(Stored data)
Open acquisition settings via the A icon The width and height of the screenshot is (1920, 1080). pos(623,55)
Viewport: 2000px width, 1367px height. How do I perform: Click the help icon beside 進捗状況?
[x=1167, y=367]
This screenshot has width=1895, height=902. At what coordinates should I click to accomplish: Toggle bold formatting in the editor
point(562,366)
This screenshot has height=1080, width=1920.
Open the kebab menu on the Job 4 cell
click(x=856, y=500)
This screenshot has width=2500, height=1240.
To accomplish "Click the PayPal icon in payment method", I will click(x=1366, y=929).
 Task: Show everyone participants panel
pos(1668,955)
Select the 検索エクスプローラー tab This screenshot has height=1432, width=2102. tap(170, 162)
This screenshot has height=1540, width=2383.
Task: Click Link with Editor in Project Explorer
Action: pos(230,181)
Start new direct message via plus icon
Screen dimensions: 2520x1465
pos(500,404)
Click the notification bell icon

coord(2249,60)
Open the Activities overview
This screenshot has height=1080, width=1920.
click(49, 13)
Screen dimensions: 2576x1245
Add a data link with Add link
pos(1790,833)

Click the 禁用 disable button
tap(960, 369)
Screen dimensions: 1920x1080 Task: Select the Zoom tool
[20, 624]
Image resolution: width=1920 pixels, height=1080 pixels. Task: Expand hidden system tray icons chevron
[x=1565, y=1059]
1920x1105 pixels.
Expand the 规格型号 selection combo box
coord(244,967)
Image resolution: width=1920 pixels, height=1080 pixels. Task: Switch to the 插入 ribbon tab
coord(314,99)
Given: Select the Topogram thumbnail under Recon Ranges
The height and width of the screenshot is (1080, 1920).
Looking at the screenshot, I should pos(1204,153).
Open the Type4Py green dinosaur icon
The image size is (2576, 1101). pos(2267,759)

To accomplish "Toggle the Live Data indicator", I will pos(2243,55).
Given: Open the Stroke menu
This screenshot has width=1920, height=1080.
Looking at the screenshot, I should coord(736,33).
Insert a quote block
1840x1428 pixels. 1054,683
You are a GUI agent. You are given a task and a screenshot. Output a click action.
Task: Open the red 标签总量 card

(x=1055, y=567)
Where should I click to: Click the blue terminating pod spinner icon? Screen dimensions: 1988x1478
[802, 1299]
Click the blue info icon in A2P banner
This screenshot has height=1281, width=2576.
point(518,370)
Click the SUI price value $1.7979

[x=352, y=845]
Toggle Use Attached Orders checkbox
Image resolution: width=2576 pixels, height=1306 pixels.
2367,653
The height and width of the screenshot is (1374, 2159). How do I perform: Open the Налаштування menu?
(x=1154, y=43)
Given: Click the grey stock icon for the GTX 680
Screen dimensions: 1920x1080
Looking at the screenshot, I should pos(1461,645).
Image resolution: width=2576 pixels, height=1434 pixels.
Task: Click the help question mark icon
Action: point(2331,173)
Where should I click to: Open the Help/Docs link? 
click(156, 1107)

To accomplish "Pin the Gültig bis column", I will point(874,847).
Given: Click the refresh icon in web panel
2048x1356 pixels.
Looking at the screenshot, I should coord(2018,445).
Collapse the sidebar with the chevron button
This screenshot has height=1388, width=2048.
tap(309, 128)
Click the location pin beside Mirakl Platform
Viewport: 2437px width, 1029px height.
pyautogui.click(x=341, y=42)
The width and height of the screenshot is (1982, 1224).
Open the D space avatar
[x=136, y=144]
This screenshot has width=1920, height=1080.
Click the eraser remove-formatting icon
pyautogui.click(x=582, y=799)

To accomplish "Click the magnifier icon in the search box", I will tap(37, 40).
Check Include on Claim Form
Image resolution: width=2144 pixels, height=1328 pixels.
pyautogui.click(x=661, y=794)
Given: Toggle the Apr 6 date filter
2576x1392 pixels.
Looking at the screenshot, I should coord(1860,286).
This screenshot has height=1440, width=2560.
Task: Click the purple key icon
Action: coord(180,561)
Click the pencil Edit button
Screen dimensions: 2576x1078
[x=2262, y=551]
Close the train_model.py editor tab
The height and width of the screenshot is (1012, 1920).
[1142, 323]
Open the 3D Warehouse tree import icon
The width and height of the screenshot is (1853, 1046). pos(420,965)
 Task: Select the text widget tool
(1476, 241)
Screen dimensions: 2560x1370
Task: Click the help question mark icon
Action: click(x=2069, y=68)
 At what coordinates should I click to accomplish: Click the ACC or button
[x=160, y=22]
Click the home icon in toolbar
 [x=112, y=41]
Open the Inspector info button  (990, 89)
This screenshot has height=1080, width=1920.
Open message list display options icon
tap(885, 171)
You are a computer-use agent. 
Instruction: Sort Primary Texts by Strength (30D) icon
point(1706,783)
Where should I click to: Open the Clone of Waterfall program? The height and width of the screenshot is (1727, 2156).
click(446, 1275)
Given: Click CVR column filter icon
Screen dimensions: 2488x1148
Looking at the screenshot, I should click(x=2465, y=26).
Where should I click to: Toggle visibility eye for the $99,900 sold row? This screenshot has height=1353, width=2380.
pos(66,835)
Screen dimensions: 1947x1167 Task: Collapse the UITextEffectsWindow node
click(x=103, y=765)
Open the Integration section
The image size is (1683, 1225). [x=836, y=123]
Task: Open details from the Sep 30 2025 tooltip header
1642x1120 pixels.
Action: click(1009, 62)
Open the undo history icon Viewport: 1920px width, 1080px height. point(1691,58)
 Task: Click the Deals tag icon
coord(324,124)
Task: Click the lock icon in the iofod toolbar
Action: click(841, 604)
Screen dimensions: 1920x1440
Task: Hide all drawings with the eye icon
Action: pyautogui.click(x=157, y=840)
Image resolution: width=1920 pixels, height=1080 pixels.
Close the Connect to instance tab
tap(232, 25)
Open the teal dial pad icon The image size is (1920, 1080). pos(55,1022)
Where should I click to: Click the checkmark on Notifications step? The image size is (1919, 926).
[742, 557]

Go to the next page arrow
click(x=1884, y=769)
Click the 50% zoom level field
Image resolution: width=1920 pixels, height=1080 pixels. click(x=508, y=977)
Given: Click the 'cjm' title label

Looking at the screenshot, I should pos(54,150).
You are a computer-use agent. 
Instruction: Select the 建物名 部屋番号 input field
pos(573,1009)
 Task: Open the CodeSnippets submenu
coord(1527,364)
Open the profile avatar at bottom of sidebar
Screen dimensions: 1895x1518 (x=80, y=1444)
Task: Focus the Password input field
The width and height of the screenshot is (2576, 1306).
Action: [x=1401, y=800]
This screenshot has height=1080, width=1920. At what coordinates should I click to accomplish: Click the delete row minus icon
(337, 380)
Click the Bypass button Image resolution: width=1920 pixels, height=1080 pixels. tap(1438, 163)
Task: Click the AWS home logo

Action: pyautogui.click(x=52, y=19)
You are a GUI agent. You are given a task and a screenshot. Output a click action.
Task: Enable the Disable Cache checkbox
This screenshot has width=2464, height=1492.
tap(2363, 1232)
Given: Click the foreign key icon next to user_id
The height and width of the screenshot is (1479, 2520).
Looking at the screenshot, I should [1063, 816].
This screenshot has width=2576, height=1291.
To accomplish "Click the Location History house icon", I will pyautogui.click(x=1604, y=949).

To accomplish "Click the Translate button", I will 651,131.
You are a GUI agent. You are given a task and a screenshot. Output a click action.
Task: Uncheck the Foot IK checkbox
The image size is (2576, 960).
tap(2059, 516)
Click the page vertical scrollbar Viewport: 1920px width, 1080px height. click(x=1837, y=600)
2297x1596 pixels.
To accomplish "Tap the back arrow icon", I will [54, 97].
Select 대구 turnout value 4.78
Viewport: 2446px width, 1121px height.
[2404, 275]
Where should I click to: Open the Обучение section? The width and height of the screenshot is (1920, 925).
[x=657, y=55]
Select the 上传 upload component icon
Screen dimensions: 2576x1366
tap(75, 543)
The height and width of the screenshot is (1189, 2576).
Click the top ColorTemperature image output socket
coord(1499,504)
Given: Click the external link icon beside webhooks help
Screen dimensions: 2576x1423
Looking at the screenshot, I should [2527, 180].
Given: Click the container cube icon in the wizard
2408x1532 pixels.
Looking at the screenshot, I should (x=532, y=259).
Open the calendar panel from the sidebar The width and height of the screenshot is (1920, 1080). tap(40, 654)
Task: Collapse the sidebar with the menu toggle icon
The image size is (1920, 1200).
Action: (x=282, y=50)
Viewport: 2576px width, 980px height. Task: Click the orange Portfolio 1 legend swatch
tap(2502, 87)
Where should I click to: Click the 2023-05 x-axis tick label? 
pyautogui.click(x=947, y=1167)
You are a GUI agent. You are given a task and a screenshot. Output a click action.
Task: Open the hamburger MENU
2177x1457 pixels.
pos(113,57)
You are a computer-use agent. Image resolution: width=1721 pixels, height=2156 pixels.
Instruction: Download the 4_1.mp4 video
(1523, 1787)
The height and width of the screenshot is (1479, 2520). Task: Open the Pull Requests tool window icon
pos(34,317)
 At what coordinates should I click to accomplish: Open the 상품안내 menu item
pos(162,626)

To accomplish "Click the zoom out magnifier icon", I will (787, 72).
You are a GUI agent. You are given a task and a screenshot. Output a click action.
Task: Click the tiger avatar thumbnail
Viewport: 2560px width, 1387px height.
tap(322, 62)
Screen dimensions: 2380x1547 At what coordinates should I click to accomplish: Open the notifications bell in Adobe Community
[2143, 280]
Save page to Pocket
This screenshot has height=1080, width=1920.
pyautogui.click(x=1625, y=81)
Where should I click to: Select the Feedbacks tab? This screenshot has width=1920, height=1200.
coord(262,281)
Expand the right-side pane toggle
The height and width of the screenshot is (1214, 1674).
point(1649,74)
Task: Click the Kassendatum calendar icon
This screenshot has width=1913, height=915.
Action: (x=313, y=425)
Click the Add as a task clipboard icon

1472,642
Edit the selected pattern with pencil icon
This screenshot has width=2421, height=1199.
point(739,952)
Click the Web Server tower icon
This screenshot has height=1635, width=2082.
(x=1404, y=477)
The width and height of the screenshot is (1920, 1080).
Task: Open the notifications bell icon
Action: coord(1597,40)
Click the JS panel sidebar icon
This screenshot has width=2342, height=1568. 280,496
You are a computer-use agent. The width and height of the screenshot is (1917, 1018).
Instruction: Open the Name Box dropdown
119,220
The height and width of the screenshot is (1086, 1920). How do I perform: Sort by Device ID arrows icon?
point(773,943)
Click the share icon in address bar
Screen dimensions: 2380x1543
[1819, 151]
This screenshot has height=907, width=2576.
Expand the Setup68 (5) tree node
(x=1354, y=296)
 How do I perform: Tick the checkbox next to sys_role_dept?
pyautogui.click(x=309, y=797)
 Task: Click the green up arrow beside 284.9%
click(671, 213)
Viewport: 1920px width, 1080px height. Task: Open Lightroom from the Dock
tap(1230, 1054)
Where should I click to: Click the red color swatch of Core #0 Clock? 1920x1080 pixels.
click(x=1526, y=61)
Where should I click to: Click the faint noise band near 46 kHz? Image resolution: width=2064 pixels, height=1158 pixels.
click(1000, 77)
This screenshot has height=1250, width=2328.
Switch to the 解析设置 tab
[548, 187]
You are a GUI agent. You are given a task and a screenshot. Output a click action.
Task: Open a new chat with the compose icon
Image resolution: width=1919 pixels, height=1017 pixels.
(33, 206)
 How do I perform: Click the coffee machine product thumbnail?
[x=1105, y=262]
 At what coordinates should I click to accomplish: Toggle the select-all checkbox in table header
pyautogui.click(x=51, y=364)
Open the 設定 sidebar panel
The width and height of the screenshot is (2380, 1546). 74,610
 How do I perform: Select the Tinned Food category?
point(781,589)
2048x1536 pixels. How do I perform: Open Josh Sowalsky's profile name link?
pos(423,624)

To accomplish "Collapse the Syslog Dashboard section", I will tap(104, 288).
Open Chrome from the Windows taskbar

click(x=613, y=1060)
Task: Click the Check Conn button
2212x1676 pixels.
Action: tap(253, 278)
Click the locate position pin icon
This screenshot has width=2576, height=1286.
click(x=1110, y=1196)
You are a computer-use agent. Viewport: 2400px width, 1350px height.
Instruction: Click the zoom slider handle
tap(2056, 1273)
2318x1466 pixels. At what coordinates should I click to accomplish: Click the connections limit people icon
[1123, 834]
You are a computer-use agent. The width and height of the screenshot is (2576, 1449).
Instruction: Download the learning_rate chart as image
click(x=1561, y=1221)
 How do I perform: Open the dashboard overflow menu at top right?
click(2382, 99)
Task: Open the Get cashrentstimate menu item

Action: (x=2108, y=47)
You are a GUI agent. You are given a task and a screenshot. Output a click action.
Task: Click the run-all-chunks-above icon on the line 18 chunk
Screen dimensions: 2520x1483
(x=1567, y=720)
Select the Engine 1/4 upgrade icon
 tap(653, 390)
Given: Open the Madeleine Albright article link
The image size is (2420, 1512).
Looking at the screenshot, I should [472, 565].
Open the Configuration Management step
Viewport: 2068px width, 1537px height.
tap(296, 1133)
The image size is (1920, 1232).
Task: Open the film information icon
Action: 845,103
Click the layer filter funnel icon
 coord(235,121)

_The problem_
The answer should be the exact lines running from the line containing "How do I perform: Open the dashboard" to the last line of the entries, with nothing else.

_Answer section_
 How do I perform: Open the dashboard overflow menu at top right?
click(2382, 99)
Task: Open the Get cashrentstimate menu item

Action: (x=2108, y=47)
You are a GUI agent. You are given a task and a screenshot. Output a click action.
Task: Click the run-all-chunks-above icon on the line 18 chunk
Screen dimensions: 2520x1483
(x=1567, y=720)
Select the Engine 1/4 upgrade icon
 tap(653, 390)
Given: Open the Madeleine Albright article link
The image size is (2420, 1512).
Looking at the screenshot, I should [472, 565].
Open the Configuration Management step
Viewport: 2068px width, 1537px height.
tap(296, 1133)
The image size is (1920, 1232).
Task: Open the film information icon
Action: 845,103
Click the layer filter funnel icon
 coord(235,121)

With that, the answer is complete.